WHAT THE TASK REQUIRES: Whenever a line contains the string "Collapse", copy it out of the entries.

INPUT RECORDS:

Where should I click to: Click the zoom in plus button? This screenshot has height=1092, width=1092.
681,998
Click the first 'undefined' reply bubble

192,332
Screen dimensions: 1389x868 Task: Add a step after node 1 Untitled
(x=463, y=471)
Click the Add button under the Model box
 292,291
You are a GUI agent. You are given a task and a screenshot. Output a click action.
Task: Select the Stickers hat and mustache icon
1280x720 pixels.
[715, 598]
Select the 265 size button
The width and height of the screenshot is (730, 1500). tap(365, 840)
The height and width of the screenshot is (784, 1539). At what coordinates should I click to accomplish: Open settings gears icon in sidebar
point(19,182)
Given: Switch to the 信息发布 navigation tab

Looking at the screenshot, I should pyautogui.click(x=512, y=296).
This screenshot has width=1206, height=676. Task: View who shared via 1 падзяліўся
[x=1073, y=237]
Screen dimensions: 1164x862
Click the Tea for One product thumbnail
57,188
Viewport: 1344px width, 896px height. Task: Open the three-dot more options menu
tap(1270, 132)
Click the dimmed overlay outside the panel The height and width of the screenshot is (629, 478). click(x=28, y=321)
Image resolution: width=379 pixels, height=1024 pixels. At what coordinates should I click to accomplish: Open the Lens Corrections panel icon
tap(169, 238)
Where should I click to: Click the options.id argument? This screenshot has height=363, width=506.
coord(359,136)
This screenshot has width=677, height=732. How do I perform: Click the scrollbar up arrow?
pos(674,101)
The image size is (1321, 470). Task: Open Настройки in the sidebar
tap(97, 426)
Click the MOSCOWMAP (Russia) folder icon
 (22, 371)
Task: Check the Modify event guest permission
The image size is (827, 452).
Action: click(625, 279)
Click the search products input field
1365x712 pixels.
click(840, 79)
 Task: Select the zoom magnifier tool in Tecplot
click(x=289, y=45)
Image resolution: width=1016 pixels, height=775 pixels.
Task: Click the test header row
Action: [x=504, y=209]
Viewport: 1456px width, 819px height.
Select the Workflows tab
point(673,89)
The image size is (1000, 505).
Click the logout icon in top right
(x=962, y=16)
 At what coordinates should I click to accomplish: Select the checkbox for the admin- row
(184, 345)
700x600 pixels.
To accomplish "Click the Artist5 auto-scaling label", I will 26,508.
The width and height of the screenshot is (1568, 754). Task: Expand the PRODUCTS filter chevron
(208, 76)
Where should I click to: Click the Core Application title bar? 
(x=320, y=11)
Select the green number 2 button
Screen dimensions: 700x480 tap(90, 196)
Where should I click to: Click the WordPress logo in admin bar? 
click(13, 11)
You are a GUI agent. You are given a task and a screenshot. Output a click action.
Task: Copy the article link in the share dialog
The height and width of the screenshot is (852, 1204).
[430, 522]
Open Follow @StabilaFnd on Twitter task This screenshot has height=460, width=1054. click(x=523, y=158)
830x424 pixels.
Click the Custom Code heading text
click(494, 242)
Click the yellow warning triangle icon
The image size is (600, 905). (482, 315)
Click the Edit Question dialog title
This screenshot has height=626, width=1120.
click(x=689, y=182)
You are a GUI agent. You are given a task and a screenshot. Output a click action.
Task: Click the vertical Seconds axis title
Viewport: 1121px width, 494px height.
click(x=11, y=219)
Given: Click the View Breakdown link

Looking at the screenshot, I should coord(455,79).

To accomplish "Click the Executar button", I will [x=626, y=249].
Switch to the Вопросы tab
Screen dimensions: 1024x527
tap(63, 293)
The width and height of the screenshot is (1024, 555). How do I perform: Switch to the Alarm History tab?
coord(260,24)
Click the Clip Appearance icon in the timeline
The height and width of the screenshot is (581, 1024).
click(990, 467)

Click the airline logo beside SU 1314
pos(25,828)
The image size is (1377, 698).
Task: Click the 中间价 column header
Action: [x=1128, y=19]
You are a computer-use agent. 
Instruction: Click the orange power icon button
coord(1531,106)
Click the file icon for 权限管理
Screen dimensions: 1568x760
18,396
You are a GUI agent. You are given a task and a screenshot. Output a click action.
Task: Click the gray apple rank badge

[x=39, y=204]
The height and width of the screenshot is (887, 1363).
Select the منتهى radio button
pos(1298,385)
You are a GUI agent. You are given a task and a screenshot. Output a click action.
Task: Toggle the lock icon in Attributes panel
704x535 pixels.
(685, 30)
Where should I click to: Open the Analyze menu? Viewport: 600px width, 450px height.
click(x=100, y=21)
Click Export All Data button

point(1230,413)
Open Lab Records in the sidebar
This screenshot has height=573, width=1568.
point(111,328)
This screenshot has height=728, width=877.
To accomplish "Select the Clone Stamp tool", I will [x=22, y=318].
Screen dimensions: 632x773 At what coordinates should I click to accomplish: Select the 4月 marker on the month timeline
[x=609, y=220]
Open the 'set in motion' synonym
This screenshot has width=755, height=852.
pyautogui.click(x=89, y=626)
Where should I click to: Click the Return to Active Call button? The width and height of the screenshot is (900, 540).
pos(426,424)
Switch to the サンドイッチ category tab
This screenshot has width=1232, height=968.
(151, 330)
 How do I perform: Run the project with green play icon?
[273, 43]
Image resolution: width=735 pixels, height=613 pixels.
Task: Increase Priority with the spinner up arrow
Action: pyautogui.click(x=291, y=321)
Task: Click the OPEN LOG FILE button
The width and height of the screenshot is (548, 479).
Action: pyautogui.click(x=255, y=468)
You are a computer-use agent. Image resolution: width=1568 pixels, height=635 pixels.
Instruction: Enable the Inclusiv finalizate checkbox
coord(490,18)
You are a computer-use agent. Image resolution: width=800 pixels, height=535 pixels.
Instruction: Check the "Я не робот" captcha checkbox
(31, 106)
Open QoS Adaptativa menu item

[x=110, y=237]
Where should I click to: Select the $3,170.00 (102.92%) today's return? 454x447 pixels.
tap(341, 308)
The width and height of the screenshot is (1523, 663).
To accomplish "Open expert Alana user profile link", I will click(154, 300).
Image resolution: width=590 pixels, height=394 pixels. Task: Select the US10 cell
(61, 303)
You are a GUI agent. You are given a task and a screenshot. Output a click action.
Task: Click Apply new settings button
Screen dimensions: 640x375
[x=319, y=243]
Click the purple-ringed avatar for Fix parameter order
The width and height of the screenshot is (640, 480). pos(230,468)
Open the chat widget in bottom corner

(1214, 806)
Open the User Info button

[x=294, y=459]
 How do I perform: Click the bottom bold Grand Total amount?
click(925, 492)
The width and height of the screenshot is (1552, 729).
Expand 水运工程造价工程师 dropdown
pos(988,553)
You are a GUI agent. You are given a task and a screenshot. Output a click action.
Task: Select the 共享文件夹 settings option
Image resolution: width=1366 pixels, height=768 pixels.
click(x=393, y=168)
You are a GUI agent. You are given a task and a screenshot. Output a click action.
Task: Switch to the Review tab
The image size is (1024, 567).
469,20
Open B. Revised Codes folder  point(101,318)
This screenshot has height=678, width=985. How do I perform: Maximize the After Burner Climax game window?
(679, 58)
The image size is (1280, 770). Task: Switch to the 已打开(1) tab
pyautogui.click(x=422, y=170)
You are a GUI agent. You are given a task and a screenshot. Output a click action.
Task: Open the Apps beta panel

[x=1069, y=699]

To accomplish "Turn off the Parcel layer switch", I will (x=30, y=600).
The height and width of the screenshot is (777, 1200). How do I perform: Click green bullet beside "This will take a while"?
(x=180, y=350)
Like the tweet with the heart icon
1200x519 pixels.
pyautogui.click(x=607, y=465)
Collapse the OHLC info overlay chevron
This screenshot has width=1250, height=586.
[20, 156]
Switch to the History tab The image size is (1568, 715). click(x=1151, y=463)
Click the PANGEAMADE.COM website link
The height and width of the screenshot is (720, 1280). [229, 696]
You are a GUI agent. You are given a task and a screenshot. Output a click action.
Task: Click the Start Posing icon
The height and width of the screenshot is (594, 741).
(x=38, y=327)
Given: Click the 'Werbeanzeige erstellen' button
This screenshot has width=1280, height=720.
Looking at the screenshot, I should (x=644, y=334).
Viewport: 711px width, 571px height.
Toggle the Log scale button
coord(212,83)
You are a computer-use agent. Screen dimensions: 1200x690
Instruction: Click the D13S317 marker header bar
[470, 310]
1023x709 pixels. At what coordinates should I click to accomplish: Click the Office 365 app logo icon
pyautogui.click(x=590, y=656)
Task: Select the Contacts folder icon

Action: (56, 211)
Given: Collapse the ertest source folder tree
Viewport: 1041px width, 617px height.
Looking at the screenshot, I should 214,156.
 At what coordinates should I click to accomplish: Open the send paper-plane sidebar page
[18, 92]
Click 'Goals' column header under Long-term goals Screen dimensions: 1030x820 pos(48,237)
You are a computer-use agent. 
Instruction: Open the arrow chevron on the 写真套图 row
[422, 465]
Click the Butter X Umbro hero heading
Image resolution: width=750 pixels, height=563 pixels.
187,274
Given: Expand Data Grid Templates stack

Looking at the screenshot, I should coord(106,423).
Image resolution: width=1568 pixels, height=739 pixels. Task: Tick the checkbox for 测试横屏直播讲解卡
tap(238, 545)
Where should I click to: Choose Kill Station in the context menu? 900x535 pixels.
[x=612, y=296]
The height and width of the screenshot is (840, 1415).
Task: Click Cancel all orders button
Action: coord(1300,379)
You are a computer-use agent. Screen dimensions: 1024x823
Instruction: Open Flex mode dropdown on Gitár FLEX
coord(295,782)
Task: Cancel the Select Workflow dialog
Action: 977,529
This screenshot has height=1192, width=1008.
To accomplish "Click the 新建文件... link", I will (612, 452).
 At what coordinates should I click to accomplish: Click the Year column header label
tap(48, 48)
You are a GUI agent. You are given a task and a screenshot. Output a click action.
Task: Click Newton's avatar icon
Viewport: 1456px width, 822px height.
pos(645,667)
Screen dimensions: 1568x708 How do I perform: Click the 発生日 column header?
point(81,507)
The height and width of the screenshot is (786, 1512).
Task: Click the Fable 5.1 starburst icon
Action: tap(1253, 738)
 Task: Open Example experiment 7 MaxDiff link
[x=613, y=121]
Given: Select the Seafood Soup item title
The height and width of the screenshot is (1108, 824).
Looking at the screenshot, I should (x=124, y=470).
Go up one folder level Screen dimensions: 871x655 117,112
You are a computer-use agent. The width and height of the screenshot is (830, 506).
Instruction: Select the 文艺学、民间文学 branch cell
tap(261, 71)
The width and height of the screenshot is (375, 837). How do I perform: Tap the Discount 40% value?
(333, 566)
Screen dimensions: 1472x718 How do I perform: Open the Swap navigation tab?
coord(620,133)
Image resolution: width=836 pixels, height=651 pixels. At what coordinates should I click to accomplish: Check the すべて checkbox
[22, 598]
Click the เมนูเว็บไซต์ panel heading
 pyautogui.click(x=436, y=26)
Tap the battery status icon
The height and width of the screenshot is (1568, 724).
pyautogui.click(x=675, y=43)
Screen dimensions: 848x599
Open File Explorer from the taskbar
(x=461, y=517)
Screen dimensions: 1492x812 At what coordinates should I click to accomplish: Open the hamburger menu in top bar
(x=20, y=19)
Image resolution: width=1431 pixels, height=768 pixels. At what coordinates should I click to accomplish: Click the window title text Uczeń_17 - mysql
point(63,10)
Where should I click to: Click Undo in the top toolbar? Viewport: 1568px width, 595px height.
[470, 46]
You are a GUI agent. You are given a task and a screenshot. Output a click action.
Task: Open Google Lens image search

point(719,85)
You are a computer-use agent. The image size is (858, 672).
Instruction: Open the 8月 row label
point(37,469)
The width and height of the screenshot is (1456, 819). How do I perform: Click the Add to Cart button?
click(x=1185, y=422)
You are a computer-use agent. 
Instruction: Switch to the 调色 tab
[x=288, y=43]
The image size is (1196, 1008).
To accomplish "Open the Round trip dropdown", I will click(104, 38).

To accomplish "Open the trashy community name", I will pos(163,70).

OUTPUT FOR THIS TASK:
Collapse the OHLC info overlay chevron
Given: Collapse the ertest source folder tree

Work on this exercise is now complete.